Deep learning has shown great potential for automated medical image segmentation to improve the precision and speed of disease diagnostics. However, the task presents significant difficulties due to variations in the scale, shape, texture, and contrast of the pathologies. Traditional convolutional neural network (CNN) models have certain limitations when it comes to effectively modelling multiscale context information and facilitating information interaction between skip connections across levels. To overcome these limitations, a novel deep learning architecture is introduced for medical image segmentation, taking advantage of CNNs and vision transformers. Our proposed model, named TBConvL-Net, involves a hybrid network that combines the local features of a CNN encoder-decoder architecture with long-range and temporal dependencies using biconvolutional long-short-term memory (LSTM) networks and vision transformers (ViT). This enables the model to capture contextual channel relationships in the data and account for the uncertainty of segmentation over time. Additionally, we introduce a novel composite loss function that considers both the segmentation robustness and the boundary agreement of the predicted output with the gold standard. Our proposed model shows consistent improvement over the state of the art on ten publicly available datasets of seven different medical imaging modalities.

Figures (11)

• Figure 1: Block diagram of the TBConvL-Net architecture, showing its key components: encoder, decoder, and skip connections with BConvLSTM and Transformer layers.
• Figure 2: Design of the ConvLSTM block, a solution to the spatial correlation shortcomings of traditional LSTM models, achieved by the incorporation of convolutional operations in the input-to-state and state-to-state transitions. The architecture includes a memory cell ($M_c$), an output gate ($\phi$), an input gate ($i$) and a forget gate ($f$), with these gates serving as control mechanisms to access, update and erase the content of the memory cells. For both the hidden and the input states in the block, 2D convolution masks are used, with Hadamard and convolutional operations symbolised by $\otimes$ and $\circledast$, respectively. The input and hidden state tensors are indicated by $\Im_t$ and $\wp_t$, respectively, while the biases associated with the memory cell, the output gate, the input gate and the forget gate are denoted as $\beta_{M_c}$, $\beta_{\phi}$, $\beta_i$, and $\beta_f$, respectively.
• Figure 3: Lightweight swin transformer architecture. The input RGB images are divided into non-overlapping patches, transformed into tokens, and projected into an arbitrary dimension ($d$). Transformer blocks with modified self-attention computations process these tokens, creating a hierarchical representation. The lightweight version replaces the conventional multihead self-attention (MSA) module with a shifted window-based MSA module to reduce computational complexity while preserving core functionality.
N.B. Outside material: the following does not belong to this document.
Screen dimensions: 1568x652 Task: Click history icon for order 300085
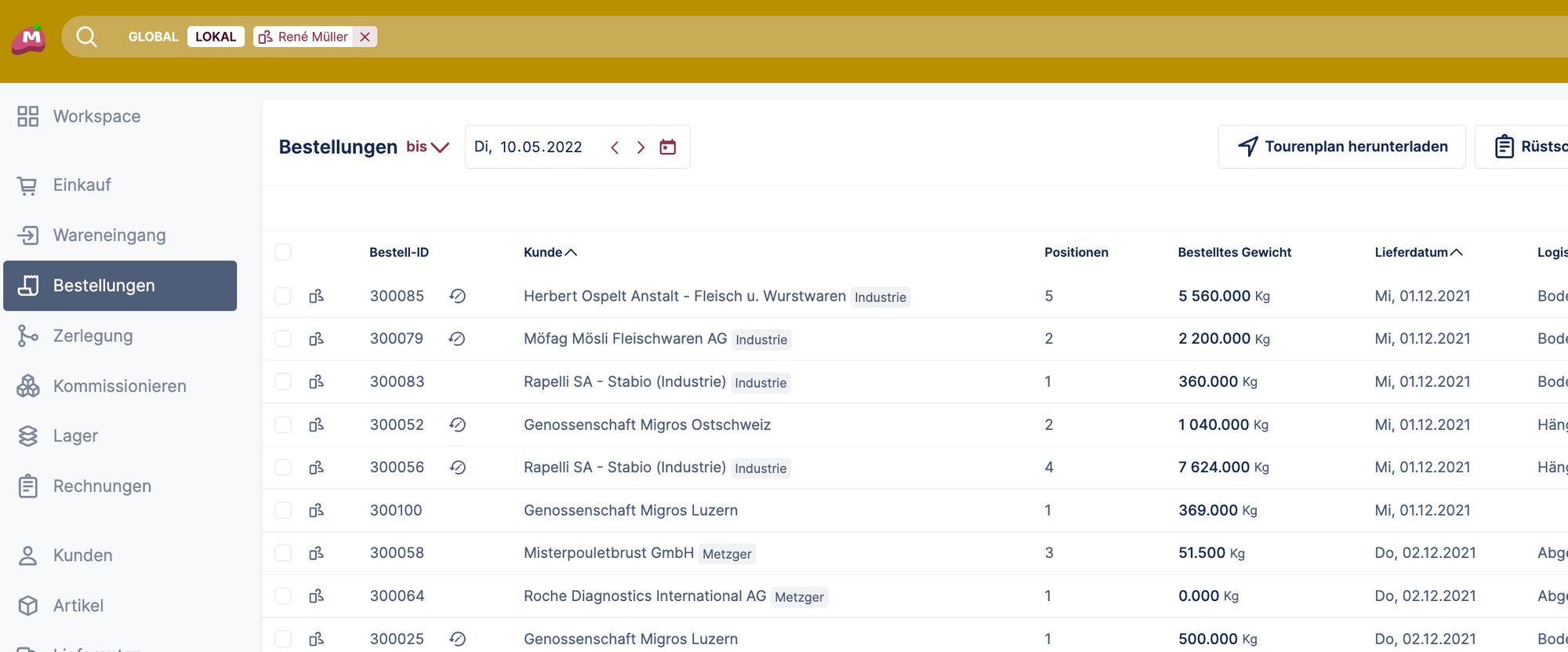pyautogui.click(x=458, y=296)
Efficiency is further improved by computing self-attention within local windows, scaling linearly with a fixed size of $N$.
• Figure 4: Visual results of the proposed TBConvL-Net using the different loss functions for thyroid nodule segmentation in the DDTI dataset.
• Figure 5: Example segmentation results of TBConvL-Net on the skin lesions dataset ISIC 2017. From left to right, the columns show the input images, the ground-truth masks, the segmentation results of TBConvL-Net, and the results of ARU-GD maji2022attention, UNet++ zhou2018unet++, U-Net ronneberger2015u, BCDU-Net azad2019bi, and Swin-Unet cao2023swin, respectively. True-positive pixels are depicted in green, false-positive pixels in red, and false-negative pixels in blue.